On 11/01/10 6:40 PM, Boris Zbarsky wrote:
On 1/11/10 1:24 AM, Sean Hogan wrote:
That's correct. jQuery's $(element).find("div") is the equivalent of
SelectorsAPI2's element.querySelectorAll(":scope div") or
So in fact jquery can simply implement Element.find in terms of
querySelectorAll by just prepending ":scope " to the selector string,
right? Note that this happens to work even for the "> div" case (by
converting the selector to ":scope > div", which is what jquery means).
So the "> div" thing doesn't seem to require preparsing (modulo commas
in the selector; was that the key point?). Of course the jquery
selectors that aren't in CSS do (or possibly post-parsing depending on
how it's implemented).
If we could assume that commas only ever delimit selectors in a
selector-string, and if jQuery didn't support selectors not implemented
by the browser then something like the following conversion would be
sufficient for all jQuery queries:
function preprocess(str) { return ":scope " + str.split(",").join(",
:scope "); }
Hence no value is added by queryScopedSelector*().
If we can't assume those things then jQuery will still need its current
selector parser.
Hence no value is added by queryScopedSelector*().
My point is that jQuery's $(element).find("> div") isn't supported
(without pre-processing by the JS lib) by
element.queryScopedSelectorAll().
...
element.queryScopedSelectorAll(":scope > div") generally becomes
element.parentNode.querySelectorAll(":scope > div", element) which is
the same as
element.querySelectorAll(":scope > div", element) or even
element.querySelectorAll(":scope > div")
That's what I'm confused about.
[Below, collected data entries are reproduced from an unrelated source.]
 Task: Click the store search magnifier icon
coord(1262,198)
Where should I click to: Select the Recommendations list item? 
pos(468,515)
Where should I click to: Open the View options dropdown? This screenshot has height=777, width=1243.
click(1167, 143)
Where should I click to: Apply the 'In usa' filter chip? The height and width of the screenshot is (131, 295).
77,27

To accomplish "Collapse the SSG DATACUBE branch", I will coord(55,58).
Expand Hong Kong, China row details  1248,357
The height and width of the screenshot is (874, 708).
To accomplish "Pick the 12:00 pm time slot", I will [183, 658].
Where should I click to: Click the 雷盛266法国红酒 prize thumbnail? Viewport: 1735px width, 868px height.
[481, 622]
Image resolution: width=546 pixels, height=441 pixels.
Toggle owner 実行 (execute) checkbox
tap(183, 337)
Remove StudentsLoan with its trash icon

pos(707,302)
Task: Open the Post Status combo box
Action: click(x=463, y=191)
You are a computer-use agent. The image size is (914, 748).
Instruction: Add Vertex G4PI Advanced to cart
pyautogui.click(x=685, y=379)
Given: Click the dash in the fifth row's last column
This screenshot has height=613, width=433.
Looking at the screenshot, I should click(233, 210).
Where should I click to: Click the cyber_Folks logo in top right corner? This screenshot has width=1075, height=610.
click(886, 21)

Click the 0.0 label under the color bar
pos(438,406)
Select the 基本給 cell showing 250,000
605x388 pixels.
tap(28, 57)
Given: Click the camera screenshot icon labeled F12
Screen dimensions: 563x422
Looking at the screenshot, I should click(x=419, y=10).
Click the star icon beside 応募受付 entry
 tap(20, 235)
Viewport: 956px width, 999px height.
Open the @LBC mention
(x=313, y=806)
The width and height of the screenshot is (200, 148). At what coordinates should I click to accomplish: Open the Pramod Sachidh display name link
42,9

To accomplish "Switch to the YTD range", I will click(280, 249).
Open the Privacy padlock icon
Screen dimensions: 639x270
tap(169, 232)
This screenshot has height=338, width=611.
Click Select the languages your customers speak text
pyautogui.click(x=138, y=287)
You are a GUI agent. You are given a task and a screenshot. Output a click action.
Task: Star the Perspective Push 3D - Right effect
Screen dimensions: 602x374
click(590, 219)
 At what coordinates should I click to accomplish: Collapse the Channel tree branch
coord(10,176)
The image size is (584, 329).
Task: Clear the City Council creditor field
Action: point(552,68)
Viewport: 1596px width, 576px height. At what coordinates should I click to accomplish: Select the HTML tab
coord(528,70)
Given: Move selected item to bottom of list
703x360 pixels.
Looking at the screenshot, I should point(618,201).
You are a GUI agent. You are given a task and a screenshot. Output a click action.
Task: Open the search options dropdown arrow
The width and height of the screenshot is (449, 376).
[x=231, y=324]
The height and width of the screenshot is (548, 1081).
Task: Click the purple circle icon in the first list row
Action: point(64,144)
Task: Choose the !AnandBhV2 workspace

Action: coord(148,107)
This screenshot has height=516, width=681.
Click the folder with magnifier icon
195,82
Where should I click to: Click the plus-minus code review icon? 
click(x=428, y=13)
Does implementing element.find(">
div") as element.queryScopedSelectorAll(":scope > div") not do what
the current jquery code does? If not, how do they differ?
They will select the same list of elements.
As will element.querySelectorAll(":scope > div")
I'm still confused about queryScopedSelectorAll, though. It sounds
from your example like queryScopedSelectorAll just prepends ":scope "
to the whole query string and then calls querySelectorAll on the
parentNode of the scope node, with the scope node passed in as the
optional argument. So:
element.queryScopedSelectorAll(myStr)
is the same as:
element.parentNode.querySelectorAll(":scope " + myStr, element);
is that correct?
For some selector-strings yes.
More specifically, the parsing rules for scoped selectors are at:
http://dev.w3.org/2006/webapi/selectors-api2/#parse-a-scoped-selector
Scoped selectors must still be valid selectors, so "> div", "+ div", "~
div" will all throw exceptions.
They must be explicitly written as ":scope > div", etc in the call to
element.queryScopedSelectorAll().
Thus the queryScopedSelectorAll call won't prepend them with ":scope ".